— Request —
Copy every line of the records, starting at the line containing "1568x589 pixels. How" and ending at the end of the records, and offset each coordinate in the answers by -128. Leave all other text as it is.

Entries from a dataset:
::::

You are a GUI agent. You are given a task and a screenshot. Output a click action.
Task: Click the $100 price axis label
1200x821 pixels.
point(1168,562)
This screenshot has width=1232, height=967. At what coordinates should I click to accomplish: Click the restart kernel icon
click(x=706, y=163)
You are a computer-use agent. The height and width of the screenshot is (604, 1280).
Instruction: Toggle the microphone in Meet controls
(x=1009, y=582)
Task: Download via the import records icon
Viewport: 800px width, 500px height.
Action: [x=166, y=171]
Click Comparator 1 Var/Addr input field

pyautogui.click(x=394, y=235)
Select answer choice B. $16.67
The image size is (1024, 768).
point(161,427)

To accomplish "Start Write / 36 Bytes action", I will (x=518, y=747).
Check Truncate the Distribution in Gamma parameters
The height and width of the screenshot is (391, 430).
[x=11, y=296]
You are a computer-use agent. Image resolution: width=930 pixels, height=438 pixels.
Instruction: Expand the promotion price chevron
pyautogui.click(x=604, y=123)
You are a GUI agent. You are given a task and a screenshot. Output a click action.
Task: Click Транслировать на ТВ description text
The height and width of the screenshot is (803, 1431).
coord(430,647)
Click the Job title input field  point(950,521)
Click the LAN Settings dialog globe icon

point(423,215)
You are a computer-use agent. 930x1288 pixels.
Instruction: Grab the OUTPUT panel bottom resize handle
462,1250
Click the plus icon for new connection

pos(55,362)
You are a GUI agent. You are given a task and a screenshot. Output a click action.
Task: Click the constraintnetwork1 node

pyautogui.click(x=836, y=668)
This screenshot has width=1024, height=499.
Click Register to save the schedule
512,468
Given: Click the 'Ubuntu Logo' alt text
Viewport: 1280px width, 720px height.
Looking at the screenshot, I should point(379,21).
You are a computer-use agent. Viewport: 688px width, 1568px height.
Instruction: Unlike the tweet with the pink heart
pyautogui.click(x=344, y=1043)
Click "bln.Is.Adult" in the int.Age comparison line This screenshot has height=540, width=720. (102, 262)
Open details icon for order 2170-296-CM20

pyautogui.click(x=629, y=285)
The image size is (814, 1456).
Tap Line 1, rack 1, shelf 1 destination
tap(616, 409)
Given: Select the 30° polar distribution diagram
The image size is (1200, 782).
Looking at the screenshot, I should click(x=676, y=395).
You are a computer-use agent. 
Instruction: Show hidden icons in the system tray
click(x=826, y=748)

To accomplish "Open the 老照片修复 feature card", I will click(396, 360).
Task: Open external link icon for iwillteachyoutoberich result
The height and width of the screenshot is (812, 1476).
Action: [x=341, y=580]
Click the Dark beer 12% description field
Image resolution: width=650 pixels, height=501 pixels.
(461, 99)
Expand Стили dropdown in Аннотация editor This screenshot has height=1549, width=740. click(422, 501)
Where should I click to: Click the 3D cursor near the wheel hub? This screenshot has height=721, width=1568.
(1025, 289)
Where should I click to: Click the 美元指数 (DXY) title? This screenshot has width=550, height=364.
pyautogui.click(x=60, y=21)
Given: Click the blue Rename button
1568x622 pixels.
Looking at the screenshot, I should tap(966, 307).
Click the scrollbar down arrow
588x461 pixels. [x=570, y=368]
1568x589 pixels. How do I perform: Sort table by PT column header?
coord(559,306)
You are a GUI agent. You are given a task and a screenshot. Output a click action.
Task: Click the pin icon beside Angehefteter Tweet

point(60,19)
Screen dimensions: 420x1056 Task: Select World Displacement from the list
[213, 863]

::::

— Task result —
1568x589 pixels. How do I perform: Sort table by PT column header?
coord(431,178)
You are a GUI agent. You are given a task and a screenshot. Output a click action.
Task: Click the pin icon beside Angehefteter Tweet

point(-68,-109)
Screen dimensions: 420x1056 Task: Select World Displacement from the list
[85, 735]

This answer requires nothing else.